Il film suggerisce che la salvezza possa risiedere in un distanziamento critico, in una "terapia commedica" che, attraverso una danza nevrotica di gag, trasformi l’ansia inassimilabile in un rituale liberatorio. La commedia funziona da scudo, mappando ed esorcizzando la nevrosi, permettendo al soggetto di abitarne i bordi senza esserne risucchiato. Ma Linda, così intrappolata nella sua angoscia, non ne coglie il potere redentore.

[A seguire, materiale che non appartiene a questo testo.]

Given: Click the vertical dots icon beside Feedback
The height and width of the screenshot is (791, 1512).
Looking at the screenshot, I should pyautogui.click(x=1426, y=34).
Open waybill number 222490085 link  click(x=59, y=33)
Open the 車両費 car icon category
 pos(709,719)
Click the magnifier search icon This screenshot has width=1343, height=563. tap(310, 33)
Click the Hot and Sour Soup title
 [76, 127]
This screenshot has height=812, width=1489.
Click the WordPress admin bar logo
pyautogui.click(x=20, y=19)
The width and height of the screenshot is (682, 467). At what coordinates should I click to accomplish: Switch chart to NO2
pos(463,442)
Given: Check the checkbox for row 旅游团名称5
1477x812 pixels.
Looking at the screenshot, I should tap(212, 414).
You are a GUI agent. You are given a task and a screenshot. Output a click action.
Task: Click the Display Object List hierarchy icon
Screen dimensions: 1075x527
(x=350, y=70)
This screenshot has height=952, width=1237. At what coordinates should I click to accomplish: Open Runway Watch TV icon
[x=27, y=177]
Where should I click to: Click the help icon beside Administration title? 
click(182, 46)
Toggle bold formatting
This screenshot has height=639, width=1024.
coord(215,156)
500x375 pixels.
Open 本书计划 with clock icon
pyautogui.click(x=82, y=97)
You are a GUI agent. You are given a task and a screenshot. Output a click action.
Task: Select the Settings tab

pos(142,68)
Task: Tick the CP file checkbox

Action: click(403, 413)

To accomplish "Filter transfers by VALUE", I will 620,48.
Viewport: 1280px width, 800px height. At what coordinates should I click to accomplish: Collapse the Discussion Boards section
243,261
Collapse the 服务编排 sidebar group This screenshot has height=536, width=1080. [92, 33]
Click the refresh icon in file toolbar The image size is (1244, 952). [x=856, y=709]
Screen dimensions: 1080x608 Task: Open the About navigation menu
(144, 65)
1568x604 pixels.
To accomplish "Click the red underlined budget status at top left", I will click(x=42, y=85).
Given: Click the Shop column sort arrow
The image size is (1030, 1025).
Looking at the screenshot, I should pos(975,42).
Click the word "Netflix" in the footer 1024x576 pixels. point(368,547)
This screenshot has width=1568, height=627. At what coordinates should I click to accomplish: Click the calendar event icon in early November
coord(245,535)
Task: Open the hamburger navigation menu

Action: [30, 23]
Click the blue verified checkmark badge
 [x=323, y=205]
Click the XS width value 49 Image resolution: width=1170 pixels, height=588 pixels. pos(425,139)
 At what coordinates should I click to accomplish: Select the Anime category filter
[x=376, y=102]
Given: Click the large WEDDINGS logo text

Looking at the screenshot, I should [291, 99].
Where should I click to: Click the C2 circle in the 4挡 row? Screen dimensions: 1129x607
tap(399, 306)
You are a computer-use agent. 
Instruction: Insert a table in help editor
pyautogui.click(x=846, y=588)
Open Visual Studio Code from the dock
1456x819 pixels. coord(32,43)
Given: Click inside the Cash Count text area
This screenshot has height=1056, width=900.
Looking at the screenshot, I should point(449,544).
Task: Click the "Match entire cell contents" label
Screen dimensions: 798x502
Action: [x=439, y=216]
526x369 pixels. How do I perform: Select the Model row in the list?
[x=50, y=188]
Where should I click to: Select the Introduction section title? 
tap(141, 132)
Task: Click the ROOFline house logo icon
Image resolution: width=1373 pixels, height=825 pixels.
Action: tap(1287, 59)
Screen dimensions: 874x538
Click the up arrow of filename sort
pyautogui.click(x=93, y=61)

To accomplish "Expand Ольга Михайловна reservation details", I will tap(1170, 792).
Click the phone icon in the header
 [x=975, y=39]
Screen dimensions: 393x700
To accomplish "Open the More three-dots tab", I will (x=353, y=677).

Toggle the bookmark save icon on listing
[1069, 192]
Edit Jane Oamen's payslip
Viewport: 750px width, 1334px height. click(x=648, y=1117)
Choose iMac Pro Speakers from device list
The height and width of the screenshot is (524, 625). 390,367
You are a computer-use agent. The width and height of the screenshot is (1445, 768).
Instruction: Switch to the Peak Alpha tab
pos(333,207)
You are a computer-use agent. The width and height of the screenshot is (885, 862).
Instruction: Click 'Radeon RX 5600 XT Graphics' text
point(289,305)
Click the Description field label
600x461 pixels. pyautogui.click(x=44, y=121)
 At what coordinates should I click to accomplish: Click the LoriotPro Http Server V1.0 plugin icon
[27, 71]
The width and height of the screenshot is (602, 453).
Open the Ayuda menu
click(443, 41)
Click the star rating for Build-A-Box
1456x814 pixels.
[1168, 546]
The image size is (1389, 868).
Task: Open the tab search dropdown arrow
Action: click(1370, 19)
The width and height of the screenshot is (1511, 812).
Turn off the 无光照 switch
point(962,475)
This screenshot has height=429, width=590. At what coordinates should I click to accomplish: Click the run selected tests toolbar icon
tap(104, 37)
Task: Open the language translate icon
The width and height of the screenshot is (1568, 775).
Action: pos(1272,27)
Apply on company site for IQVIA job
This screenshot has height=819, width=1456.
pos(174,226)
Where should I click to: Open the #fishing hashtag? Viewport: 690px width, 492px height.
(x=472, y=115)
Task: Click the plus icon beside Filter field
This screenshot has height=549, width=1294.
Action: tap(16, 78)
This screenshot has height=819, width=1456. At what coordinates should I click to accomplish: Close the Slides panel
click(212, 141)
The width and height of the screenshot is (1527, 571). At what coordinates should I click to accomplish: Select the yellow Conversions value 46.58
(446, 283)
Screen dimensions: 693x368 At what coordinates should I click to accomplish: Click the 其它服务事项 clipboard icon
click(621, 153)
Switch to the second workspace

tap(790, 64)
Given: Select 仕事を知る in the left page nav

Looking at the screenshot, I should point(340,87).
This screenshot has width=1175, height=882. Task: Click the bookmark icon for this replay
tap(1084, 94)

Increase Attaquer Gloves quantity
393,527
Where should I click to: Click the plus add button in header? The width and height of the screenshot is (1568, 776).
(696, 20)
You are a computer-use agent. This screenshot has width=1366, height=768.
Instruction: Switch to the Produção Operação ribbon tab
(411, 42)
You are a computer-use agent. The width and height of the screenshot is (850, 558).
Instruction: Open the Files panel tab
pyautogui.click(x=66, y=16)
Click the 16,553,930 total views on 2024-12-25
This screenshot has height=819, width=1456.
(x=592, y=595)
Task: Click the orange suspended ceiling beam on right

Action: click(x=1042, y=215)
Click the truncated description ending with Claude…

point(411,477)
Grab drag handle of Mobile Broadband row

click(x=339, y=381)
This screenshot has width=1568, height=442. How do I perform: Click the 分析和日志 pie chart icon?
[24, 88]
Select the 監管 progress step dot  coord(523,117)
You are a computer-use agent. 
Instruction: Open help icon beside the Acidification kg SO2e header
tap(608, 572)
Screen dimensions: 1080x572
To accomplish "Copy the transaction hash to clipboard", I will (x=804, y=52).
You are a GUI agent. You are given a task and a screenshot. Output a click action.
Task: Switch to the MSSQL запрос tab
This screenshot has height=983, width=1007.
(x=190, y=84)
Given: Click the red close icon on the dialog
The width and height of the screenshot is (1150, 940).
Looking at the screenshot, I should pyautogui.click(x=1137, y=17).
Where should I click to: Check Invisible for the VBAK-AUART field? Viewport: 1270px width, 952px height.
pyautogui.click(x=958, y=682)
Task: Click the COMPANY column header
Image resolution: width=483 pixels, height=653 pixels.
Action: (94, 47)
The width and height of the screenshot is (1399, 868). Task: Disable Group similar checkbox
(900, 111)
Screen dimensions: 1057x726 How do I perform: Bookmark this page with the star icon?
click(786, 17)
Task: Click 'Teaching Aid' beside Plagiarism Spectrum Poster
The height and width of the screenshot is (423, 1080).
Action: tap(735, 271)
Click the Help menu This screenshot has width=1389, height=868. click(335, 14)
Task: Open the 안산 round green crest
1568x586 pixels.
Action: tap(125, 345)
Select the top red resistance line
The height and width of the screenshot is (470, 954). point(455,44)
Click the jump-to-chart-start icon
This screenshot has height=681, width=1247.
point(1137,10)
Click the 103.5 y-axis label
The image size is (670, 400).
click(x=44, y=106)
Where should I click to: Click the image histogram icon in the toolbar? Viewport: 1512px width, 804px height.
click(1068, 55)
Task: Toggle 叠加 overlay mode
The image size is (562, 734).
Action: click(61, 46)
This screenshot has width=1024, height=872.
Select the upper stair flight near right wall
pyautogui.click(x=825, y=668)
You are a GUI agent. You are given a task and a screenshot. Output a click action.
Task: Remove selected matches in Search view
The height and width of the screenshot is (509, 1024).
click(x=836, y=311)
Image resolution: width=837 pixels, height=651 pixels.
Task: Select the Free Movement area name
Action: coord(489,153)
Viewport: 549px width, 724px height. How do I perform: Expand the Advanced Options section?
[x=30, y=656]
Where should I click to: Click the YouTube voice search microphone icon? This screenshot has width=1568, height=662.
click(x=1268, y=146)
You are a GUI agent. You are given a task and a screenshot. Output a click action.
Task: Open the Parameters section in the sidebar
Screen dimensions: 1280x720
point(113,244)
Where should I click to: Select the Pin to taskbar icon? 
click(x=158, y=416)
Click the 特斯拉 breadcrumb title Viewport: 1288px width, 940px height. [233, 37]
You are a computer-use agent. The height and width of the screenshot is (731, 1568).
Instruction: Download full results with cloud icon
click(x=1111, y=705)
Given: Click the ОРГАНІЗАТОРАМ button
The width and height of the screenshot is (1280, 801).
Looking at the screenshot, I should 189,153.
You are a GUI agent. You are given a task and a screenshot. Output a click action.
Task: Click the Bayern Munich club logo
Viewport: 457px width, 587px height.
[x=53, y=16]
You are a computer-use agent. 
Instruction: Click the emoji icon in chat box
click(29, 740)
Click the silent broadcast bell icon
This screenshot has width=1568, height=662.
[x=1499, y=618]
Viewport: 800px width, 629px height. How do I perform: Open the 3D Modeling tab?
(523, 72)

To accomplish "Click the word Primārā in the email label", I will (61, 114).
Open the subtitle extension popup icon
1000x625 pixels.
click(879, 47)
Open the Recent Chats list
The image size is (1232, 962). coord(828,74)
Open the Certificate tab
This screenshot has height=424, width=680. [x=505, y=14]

Presto, però, anche questa rassicurante struttura inizia a vacillare, a non reggere il peso dell’orrore. Il buco si dilata, minacciando di ingoiare la stessa narrazione, dando avvio a una produzione seriale di micro-disastri. Un criceto, richiesto a gran voce dalla figlia, è una furia scatenata che cerca di fuggire dalla sua scatola, per poi essere scaraventato da Linda in strada finendo sotto una macchina. Linda guarda incantata delle spettrali lucciole uscire dal buco, questo portale cosmico che promette l’accesso a un'altra dimensione, al segreto delle proprie nevrosi.
Ma forse, più che un trauma primordiale, sono le circostanze ad aver incattivito il nostro criceto umano. E forse l'unica via d'uscita non è scavare più a fondo nella psiche, ma uscirne: lasciare la scatola dei propri tormenti, far cadere la maschera nevrotica per permettere a un volto, finalmente, di apparire.